**Required work**
Reproduce everything in the audit committee text below, from "Submissions that are" down to "October 28, 2010.", word for word.
— Start Text to read —
Submissions that are received and that satisfy the above requirements are forwarded to the Chairman of the Nominating Committee for further review and consideration. A nomination submitted by a stockholder for presentation by the stockholder at an annual meeting of stockholders must comply with the procedural and informational requirements described in “Advance Notice of Business to be conducted at an Annual Meeting.”

Audit Committee. The Audit Committee consists of Directors Jauntig, who serves as Chairman, Kossover and Steinberg. The Board of Directors has determined that Director Jauntig qualifies as an “audit committee financial expert.”  Each member of the Audit Committee is independent in accordance with the Nasdaq Marketplace Rules.  Ms. Djonovic was appointed to the Audit Committee on October 28, 2010.

Our Board of Directors has adopted a written charter for the Audit Committee, which is available on the Company’s Internet website (www.providentbanking.com) under the About Us - Investor Relations/Corporate Overview tab under Governance Documents. As more fully described in the Audit Committee Charter, the Audit Committee is responsible for overseeing our accounting and financial reporting processes, including the quarterly review and the annual audit of our consolidated financial statements by the independent registered public accounting firm. In addition, the Audit Committee meets with our internal Chief Auditor to review the results of audits of specific areas on a quarterly basis. The Audit Committee met nine times during the fiscal year ended September 30, 2010.
— End Text to read —
— Start Extracted data —
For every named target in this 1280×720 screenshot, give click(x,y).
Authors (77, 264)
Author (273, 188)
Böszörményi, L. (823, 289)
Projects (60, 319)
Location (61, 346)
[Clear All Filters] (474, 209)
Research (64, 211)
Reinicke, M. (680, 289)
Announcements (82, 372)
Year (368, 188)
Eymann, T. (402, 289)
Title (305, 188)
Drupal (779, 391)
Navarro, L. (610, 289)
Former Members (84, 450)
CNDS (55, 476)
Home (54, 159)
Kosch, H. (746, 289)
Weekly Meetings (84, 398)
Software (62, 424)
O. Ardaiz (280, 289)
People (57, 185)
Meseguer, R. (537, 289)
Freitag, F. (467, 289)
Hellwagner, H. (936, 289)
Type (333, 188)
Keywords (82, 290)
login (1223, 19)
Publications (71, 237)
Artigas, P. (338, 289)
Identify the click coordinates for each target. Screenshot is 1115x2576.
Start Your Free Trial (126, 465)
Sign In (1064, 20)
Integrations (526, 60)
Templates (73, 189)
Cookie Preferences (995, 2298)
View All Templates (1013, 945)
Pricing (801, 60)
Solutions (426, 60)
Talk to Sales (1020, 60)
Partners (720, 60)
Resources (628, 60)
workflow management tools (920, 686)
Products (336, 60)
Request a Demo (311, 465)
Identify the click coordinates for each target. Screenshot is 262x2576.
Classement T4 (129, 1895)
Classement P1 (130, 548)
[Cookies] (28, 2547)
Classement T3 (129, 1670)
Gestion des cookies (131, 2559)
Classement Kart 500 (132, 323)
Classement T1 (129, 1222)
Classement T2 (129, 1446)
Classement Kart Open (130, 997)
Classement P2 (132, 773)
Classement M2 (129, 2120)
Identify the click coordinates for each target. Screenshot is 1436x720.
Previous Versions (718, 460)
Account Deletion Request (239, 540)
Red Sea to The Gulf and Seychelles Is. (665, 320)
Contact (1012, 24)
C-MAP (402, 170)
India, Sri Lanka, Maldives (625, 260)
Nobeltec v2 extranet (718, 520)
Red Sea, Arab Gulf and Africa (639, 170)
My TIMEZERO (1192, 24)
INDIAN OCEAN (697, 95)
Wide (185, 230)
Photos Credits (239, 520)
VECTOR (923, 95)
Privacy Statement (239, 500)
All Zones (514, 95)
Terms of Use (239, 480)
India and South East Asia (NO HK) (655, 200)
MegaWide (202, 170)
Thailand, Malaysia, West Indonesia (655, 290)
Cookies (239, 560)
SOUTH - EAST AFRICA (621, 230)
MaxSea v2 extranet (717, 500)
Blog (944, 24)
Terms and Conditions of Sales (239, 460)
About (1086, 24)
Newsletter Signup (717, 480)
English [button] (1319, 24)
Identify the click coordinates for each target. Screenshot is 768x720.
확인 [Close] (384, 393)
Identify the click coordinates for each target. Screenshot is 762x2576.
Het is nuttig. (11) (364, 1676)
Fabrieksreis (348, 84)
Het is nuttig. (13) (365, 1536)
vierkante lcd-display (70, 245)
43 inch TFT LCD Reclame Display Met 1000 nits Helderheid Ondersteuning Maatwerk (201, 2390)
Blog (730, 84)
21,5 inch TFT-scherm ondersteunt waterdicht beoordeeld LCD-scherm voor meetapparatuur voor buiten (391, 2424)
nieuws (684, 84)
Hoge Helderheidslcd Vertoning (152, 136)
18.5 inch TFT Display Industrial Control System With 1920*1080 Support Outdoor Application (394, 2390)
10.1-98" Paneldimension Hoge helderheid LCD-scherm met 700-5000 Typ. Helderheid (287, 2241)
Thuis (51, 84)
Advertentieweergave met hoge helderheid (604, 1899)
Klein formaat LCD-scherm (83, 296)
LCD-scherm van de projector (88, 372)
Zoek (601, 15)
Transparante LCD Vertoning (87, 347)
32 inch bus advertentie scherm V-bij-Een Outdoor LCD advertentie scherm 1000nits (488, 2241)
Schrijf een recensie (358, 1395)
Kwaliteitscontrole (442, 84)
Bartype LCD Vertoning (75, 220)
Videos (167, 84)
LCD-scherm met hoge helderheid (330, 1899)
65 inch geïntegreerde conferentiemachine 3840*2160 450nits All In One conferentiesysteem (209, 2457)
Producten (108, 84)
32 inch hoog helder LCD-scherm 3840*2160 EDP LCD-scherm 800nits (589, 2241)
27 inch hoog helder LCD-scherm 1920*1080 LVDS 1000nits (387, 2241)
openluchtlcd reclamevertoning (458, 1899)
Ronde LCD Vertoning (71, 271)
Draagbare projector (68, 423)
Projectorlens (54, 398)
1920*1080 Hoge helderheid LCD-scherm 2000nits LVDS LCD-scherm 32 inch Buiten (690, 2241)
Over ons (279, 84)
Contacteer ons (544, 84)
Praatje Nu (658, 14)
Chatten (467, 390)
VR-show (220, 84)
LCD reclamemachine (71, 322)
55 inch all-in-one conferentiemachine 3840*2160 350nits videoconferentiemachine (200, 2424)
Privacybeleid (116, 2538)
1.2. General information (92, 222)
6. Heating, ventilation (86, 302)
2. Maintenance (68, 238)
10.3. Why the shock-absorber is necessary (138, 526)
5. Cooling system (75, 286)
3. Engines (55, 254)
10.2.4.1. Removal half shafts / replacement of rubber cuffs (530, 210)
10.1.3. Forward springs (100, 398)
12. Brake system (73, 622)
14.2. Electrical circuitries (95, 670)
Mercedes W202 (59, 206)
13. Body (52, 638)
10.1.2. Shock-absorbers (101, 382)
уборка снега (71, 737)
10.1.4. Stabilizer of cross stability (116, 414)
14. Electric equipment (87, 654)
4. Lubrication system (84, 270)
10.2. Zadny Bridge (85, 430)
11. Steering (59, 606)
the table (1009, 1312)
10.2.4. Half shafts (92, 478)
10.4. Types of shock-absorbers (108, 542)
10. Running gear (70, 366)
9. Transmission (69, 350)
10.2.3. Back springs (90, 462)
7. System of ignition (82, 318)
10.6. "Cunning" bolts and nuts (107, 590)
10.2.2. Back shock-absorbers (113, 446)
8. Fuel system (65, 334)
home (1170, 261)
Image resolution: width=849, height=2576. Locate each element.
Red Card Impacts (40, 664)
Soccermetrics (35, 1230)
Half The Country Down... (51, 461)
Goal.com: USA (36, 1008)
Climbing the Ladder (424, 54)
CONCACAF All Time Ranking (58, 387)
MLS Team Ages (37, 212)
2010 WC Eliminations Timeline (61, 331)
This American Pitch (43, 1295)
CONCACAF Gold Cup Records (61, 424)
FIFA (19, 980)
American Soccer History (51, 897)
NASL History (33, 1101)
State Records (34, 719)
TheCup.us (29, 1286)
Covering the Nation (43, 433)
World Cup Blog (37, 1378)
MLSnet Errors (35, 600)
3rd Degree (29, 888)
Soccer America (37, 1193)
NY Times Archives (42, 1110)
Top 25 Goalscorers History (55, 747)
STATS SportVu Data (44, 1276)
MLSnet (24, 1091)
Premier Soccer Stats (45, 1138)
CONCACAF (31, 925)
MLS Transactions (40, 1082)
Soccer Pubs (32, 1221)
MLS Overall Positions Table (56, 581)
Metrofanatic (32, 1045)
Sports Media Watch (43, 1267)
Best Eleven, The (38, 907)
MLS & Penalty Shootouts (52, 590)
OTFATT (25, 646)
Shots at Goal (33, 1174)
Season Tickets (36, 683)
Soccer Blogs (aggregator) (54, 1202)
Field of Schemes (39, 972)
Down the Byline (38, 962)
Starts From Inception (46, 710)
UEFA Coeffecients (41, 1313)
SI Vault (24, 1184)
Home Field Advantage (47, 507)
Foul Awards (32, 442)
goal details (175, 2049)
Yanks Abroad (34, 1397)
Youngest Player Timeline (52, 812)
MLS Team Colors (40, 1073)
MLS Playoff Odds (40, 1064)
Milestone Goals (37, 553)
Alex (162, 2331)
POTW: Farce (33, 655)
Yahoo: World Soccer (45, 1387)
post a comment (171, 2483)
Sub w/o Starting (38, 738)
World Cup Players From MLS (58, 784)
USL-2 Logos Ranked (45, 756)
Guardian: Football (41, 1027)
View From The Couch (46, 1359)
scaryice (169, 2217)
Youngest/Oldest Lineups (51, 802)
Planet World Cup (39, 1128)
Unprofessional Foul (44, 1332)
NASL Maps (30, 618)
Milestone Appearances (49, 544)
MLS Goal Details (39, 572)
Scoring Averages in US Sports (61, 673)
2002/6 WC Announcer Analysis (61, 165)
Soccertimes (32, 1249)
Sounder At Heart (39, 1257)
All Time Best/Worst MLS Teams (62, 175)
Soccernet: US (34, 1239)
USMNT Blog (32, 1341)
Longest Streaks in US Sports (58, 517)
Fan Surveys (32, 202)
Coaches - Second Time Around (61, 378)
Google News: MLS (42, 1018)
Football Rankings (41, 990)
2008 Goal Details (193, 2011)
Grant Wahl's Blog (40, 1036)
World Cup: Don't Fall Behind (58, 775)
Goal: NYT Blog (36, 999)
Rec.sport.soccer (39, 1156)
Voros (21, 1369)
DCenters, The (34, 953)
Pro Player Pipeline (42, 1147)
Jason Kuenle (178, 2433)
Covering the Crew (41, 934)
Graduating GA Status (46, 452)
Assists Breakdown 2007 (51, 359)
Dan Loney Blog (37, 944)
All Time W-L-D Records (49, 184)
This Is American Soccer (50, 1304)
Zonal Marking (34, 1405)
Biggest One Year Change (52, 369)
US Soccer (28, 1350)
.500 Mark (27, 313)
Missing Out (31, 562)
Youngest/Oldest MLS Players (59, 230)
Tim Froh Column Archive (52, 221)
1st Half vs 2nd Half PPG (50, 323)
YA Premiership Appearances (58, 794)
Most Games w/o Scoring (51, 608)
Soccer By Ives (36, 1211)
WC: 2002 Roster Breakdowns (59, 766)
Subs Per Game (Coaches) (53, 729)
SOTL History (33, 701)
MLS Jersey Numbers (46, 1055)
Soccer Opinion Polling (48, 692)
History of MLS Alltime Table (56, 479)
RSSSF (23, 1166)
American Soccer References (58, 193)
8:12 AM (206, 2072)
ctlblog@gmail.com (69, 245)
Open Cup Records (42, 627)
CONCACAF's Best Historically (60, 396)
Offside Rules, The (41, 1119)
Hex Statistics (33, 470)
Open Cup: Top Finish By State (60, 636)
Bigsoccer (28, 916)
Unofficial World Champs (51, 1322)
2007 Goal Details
— End Extracted data —
**Answer to this task**
Submissions that are received and that satisfy the above requirements are forwarded to the Chairman of the Nominating Committee for further review and consideration. A nomination submitted by a stockholder for presentation by the stockholder at an annual meeting of stockholders must comply with the procedural and informational requirements described in “Advance Notice of Business to be conducted at an Annual Meeting.”

Audit Committee. The Audit Committee consists of Directors Jauntig, who serves as Chairman, Kossover and Steinberg. The Board of Directors has determined that Director Jauntig qualifies as an “audit committee financial expert.”  Each member of the Audit Committee is independent in accordance with the Nasdaq Marketplace Rules.  Ms. Djonovic was appointed to the Audit Committee on October 28, 2010.